By focusing on areas such as team structure and client management, medical negligence firms can prepare for changes in the sector, writesGeorgia Briscoe
With the government overhauling various areas of legislation, the medical negligence sector is operating in a time of uncertainty. As a result, firms need to be prepared for future changes, and responding early on is the only way to ensure sustained success. Firms need to start reviewing current working practices to get the business ready and see where improvements can be made.
As the introduction of fixed fees for medical negligence claims draws closer, greater efficiency of claims handling will play a major role for successful firms, especially as the time spent by lawyers on cases will become all the more precious.
Therefore, firms need to look to improve case management where possible, maximising lawyers’ time and ensuring this time is used in the most beneficial way – not just for the firm, but for the client.
The first step would be to assess whether the current systems being used are fit for purpose. Large amounts of time, and therefore money, can be wasted by battling with systems and solutions that are outdated or can only cope with basic admin functions. Firms should look to improve systems and business processes in order to become more efficient and cost effective, and gain a competitive advantage.
When systems work well, all members of the team can work quickly and effectively, helping them spend more of their time providing services to their clients. Introducing more efficient processes doesn’t need to mean sacrificing client service. Indeed, the opposite should be the case.
By improving the process in this manner, it actually means that lawyers are not wasting time with slow systems or basic admin tasks, and are therefore free to focus on the legal part of the process, and how best to serve their client. This in turn benefits the firm.
Following the Jackson reforms and the ban on referral fees, finding ways to attract new clients without third-party involvement has become a huge challenge for many claimant firms. However, successful firms have realised that by developing a strong marketing strategy, they can completely remove the reliance on other companies. Not only this, but they will have more control over their flow of work as a result.
Building a successful legal brand takes time, and is not easy. However, the resulting sense of stability and the reassurance of knowing work will be coming in via your own means is incredibly satisfying, and again means the focus can switch to how best to help the injured patient.
With so many questions surrounding the future of the sector, it’s also vital to look at the teams in place to ensure they can manage the department’s workload – whether this be a sudden increase or decrease in work coming in. Building a strong structure and bringing in quality team members will help to ensure any issues that arise as a result of the upcoming changes are dealt with appropriately.

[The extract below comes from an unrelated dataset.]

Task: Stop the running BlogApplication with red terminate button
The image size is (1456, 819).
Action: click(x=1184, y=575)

To create a solid and reliable team, there needs to be strategic planning around how the team will take shape, along with proper training and support. Having a dedicated recruitment strategy will also be key to harnessing the best talent available.
Firms should also remember that in times of uncertainty, this could place stress on members of the team. Staff need to feel supported and should be fully informed about any changes that may take place, so they know what to expect in the future. And in case things do get a bit much for employees, as a manager, it’s vital to be approachable so people can talk and address any issues whenever they need to.

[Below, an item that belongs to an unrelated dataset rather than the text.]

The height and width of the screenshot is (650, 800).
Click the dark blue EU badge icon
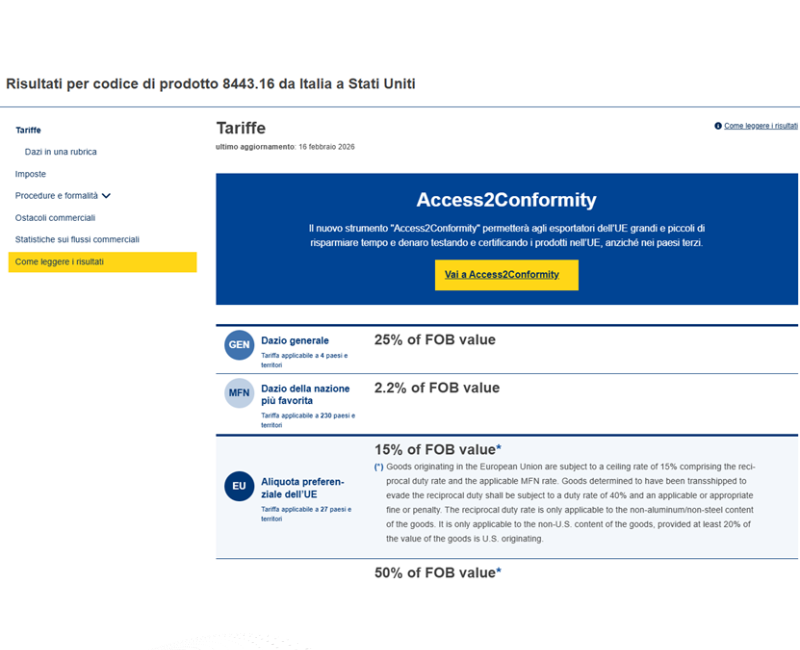coord(239,487)
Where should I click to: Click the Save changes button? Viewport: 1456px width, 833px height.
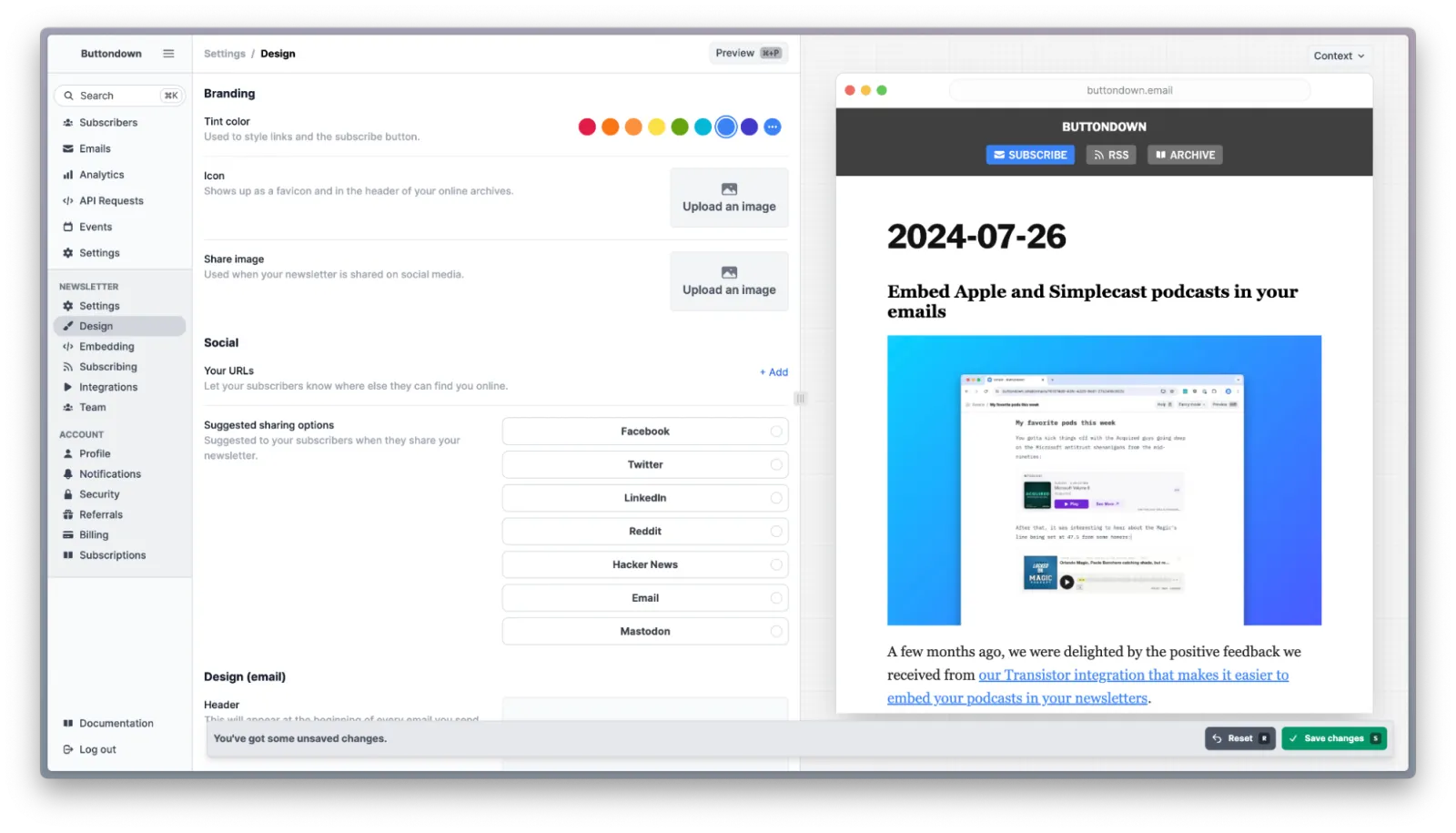point(1333,738)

Where possible, it’s important to try to relieve some of the pressure, and show that the hard work being contributed by workers doesn’t go unnoticed. Boosting team morale can be achieved by offering rewards and incentives to recognise when staff go above and beyond.
Even more important is to create a working environment that is enjoyable, for example, by implementing a flexible working policy to give staff some time off when they need it, running benefit schemes to reward outstanding work so that lawyers know their commitment is appreciated, or allowing some staff to work from home some of the time, in order to reduce the stress of commuting to and from the office each day.

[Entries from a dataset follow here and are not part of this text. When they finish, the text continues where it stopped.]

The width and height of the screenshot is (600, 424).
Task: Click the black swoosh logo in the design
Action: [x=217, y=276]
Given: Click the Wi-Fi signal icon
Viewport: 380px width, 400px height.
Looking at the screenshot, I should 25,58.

As the legal sector faces numerous challenges and changes, such as fixed fees, the key to remaining successful is preparation. By assessing how the firm is currently operating, and focusing on areas such as team structure and client management, improvements can be made to ensure the business is ready for what lies ahead. With the future uncertain, now is the perfect time for firms to build better businesses,which could result in improved efficiency, happier teams, and more satisfied clients.